Dosya Yargıtay Birinci Başkanlığına gönderilmekle, Yargıtay Ceza Genel Kurulunca okundu, gereği görüşülüp düşünüldü.
TÜRK MİLLETİ ADINA
CEZA GENEL KURULU KARARI
Yargıtay Ceza Genel Kurulunca çözümlenmesi gereken uyuşmazlık, mahkemenin takdirine ilişkin konularda yasa yararına bozma yasa yoluna başvurulması olanağının bulunup bulunmadığı ve 5237 sayılı TCY’nın 145. maddesindeki değer azlığı ve buna bağlı olarak cezada indirim veya ceza verilmemesinin, takdire ilişkin hususlar içinde yer alıp almadığının saptanmasına ilişkindir.
Öğretide “
“olağanüstü temyiz”
” olarak adlandırılan yasa yararına bozma olağanüstü yasa yolunun koşulları ve sonuçları “
“kanun yararına bozma”
” adı ile 5271 sayılı CYY’nın 309 ve 310. maddelerinde düzenlenmiştir.

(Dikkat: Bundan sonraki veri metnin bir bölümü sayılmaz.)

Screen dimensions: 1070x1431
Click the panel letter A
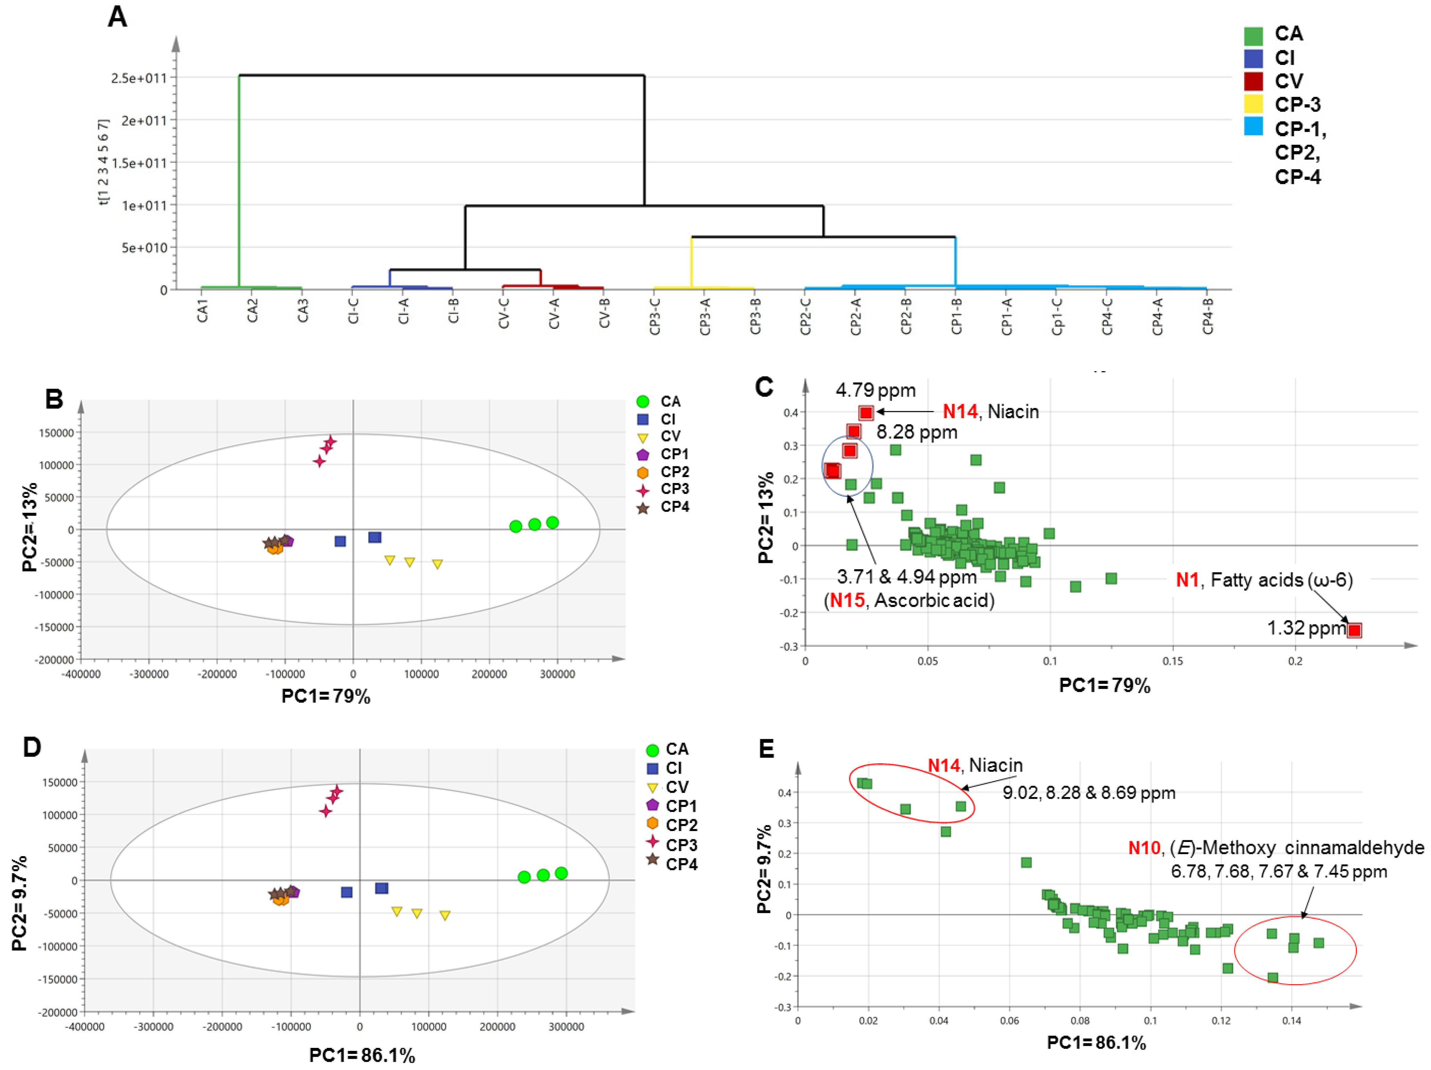pyautogui.click(x=117, y=17)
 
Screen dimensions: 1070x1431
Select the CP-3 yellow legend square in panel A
pyautogui.click(x=1253, y=104)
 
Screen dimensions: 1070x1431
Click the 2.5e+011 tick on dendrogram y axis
pyautogui.click(x=138, y=78)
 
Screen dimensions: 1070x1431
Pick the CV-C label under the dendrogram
pyautogui.click(x=504, y=313)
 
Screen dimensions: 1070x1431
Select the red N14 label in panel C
pyautogui.click(x=959, y=411)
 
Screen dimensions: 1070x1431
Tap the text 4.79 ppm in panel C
pyautogui.click(x=875, y=390)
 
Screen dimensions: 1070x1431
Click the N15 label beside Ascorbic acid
pyautogui.click(x=847, y=600)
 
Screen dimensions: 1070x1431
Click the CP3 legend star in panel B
pyautogui.click(x=642, y=490)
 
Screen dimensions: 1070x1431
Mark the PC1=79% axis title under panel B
pyautogui.click(x=326, y=696)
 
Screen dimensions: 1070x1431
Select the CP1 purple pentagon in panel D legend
pyautogui.click(x=652, y=806)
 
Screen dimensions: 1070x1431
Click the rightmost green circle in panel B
pyautogui.click(x=552, y=523)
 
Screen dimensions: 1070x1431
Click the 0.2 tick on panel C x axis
pyautogui.click(x=1295, y=661)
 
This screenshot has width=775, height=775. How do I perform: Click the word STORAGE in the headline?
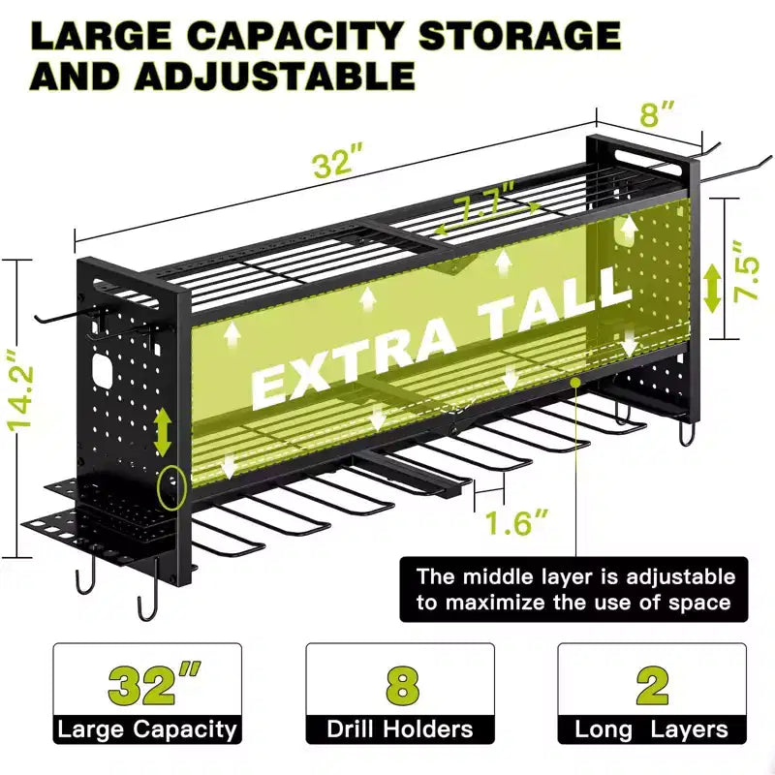point(519,35)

5271 sayılı Yasanın 309. maddesi uyarınca, hâkim veya mahkemece verilip istinaf veya temyiz incelemesinden geçmeksizin kesinleşen karar veya hükümlerde, maddî hukuka veya yargılama hukukuna ilişkin hukuka aykırılık bulunduğunu öğrenen Adalet Bakanlığı, o karar veya hükmün Yargıtay’ca bozulması istemini, yasal nedenlerini açıklayarak, Yargıtay Cumhuriyet Başsavcılığına yazılı olarak bildirecektir. Bunun üzerine Yargıtay Cumhuriyet Başsavcılığı da hükmün veya kararın bozulması istemini içeren yazısına bu nedenleri aynen yazarak, Yargıtay ceza dairesine verecek, ileri sürülen nedenlerin Yargıtay’ca yerinde görülmesi halinde karar veya hüküm yasa yararına bozulacak, yerinde görülmezse istem reddedilecektir.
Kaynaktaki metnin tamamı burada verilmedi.